SUPPLIED PASSAGE >>
----------------------------------------

How much penance is enough? Are there some sins for which you can never make amends? How exactly does the balance sheet tally? “Will lay pondering Zeke’s words for troubling seconds. ‘So we just playin’ our hands, that what we’re doin’? ‘Cause we went this a-way instead of that, can’t do nothing’ except ride right straight on to hell?’” I finished this tale with tears in my eyes. The Big Drift is not just another typical tale of the blood-soaked West. This novel is a satisfying and surprisingly smooth blend of traditional Old West, insightful modern psychology, thrilling action, a tortuous search for redemption, and the power of confession, forgiveness and what you had thought was the impossibility of salvation. Patrick Dearen is the author of more than twenty books, twelve of them novels. He is at the top of his powers in The Big Drift.
Review originally published by Lone Star Literary Life.
The Big Drift, by Patrick Dearen, is an old-fashioned novel about cowboys, something that I find to be refreshingly right. Except for the issue of race, which runs straight through the narrative, this book could have been written any time in the last 100 years.
The time is 1884, the setting is Texas, between the Pecos and Devils Rivers. A black cowhand named Zeke, who is on the run after accidentally killing his former master, finds a white cowboy, Will Brite, tangled with his horse in some barbed wire. Will is grateful for the rescue, but not eager to make friends with a black man, especially considering a secret that Will harbors.
But after meeting the fellow ranch hands, Zeke is given a job, and when a blizzard hits its hard going, as the cows scatter, giving us the title. The descriptions of cold and snowy conditions may make you pull your sweater or comforter further around you.
Zeke and Will will forge a bond, especially when Will falls for a young woman who has an abusive father (I wonder if Dearen knows that he is given a character a name--Jessie Alba--that is almost the same name as a semi-famous actress?). Zeke knows something about her that Will doesn't though--she's a mulatto. This section is a bit melodramatic and veers into romance novel territory, but it's all in keeping with the old-fashionedness.
This is book is ideal for young Western fans, should there be any, as it's completely clean (which, if you've seen Deadwood, is historically unlikely) and very spiritual. Zeke sometimes has aspects of "the magic negro," or the black man who seems to know everything about the human soul. But it's not overdone.
Meanwhile, we get lines like this, which we may have heard before but so what: "'This country's always hell on horses and women,' said Hyler, 'Especially women.'" Or how about this one: "He was a cowhand, and to a cowhand, a promise was a sacred pact not to be broken." Yippi-ki-yo-ti-yo!
I'm conflicted about this little book. I enjoyed parts of it - mostly the setting and atmosphere - but not others - the "after school special" way in which the morale dilemmas are handled. I also found the ending to be very unsatisfying.

----------------------------------------

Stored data
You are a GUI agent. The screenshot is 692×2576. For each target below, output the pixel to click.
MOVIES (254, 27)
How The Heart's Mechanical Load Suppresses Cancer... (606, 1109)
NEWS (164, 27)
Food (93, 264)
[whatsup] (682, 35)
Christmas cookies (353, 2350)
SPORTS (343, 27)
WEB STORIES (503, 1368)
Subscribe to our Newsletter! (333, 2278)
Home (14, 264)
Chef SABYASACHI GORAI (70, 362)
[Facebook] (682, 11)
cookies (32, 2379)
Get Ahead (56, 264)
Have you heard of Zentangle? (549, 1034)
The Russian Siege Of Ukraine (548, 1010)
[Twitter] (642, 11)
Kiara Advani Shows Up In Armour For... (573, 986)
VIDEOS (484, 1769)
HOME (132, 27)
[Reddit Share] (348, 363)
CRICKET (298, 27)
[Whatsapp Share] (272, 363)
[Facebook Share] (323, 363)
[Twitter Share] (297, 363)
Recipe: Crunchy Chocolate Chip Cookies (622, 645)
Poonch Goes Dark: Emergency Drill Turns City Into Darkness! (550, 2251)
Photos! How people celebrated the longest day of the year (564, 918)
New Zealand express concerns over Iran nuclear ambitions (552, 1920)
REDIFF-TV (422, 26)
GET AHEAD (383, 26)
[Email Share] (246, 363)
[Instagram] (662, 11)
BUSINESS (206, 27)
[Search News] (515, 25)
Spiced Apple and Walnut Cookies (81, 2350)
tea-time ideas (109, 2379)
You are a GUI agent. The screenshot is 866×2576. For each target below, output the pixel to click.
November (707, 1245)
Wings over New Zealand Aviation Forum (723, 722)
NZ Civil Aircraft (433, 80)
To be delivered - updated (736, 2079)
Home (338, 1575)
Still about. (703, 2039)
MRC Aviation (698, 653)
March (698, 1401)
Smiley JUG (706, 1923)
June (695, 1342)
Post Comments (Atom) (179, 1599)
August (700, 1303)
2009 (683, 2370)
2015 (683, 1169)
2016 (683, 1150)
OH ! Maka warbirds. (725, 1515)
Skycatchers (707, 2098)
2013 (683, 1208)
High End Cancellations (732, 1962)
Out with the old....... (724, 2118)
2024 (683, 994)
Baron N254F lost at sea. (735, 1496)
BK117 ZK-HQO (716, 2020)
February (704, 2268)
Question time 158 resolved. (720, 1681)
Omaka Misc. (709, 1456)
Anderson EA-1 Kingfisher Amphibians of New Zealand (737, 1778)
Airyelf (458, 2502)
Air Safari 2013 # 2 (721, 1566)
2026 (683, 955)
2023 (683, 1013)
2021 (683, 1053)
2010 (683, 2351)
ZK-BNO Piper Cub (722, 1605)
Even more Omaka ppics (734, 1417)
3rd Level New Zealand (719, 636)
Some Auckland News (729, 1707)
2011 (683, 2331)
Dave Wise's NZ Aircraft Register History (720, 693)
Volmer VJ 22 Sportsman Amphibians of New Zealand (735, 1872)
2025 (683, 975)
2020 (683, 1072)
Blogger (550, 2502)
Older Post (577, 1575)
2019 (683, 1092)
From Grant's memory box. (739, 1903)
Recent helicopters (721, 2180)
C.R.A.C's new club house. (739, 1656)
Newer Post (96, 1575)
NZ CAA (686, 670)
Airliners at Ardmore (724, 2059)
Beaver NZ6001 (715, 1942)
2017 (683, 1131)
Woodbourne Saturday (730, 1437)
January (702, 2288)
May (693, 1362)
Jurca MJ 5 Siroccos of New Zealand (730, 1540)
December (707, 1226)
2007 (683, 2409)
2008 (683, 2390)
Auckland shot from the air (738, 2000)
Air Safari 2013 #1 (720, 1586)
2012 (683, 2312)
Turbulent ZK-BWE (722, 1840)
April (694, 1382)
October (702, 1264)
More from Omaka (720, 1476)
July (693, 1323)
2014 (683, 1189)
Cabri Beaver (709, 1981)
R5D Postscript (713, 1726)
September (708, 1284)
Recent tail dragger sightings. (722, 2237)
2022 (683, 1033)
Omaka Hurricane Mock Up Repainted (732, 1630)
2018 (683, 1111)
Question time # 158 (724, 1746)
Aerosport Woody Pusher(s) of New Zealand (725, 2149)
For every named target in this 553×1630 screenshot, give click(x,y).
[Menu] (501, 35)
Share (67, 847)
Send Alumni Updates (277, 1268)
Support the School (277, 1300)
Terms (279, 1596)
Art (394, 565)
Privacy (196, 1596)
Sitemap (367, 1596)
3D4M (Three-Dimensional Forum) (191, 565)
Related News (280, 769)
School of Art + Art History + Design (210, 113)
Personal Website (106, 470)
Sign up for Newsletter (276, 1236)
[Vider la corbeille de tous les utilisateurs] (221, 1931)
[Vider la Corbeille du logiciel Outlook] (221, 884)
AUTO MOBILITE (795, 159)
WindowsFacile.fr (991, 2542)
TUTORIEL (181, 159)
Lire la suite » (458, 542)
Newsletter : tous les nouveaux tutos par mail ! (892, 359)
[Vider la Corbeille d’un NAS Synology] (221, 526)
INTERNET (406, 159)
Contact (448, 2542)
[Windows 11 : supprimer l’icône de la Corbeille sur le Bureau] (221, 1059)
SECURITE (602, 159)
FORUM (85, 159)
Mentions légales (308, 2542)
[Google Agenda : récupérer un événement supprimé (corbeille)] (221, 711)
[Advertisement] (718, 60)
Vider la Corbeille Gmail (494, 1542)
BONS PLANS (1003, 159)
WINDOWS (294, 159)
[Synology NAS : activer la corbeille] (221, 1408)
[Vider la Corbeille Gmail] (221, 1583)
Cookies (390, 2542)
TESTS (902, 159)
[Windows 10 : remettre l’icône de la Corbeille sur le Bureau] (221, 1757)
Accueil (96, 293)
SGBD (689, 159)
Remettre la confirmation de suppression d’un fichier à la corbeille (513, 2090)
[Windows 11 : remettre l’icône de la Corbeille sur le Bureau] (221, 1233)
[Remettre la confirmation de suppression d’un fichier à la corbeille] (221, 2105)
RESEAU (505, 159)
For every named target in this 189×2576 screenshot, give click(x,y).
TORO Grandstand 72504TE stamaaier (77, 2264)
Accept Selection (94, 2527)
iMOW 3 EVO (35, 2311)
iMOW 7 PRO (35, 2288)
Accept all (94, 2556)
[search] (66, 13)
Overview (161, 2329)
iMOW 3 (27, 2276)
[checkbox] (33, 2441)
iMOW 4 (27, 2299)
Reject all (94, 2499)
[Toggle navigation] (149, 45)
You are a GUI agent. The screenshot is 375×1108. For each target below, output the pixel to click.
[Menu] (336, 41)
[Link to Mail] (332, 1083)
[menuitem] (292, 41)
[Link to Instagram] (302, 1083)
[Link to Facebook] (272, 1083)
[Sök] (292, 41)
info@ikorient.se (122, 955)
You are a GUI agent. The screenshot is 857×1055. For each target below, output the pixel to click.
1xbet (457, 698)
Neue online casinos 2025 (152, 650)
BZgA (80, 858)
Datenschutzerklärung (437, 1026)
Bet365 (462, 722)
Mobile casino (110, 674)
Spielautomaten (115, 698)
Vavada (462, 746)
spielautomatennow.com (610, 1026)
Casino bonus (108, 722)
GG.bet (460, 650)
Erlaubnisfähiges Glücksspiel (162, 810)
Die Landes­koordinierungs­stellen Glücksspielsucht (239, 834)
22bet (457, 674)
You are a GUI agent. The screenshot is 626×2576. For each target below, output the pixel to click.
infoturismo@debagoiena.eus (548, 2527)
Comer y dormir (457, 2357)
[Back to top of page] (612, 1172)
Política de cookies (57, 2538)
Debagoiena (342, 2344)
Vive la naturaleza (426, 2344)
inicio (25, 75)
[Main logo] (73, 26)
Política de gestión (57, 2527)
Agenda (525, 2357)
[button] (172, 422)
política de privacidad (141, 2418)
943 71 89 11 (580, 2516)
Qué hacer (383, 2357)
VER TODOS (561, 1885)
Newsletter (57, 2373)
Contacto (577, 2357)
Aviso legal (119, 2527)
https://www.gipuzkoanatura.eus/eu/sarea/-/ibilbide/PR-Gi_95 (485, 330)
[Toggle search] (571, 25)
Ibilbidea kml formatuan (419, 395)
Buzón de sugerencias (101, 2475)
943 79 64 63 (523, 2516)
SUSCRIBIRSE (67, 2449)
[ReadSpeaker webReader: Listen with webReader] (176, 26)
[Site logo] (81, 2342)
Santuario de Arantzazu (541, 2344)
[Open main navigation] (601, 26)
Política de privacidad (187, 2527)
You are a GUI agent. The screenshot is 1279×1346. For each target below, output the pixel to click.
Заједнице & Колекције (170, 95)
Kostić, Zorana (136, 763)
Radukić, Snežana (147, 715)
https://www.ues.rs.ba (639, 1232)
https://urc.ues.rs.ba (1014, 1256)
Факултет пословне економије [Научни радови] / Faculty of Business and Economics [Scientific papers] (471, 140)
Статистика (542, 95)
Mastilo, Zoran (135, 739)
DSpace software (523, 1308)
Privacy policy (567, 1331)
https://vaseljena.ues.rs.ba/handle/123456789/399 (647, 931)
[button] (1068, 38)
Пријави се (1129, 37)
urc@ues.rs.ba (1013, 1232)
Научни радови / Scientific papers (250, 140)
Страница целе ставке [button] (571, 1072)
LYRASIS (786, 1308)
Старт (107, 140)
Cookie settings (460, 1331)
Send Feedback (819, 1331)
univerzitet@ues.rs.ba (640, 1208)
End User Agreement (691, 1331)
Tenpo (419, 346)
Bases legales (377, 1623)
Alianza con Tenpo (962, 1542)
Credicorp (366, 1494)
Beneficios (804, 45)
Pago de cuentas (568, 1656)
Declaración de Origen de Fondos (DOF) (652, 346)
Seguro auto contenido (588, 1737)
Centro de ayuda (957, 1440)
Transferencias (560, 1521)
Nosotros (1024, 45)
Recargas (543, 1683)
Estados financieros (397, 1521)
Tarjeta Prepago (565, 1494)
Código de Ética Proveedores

----------------------------------------

WHAT YOU NEED TO DO >>
a: In what year does the passage about The Big Drift say the novel takes place?
b: Name every character from the novel whom the passage about The Big Drift mentions by name.
The stored data comes from a different source than the passage.

EXPECTED OUTPUTS >>
a: 1884

b: Zeke, Will Brite, Jessie Alba, Hyler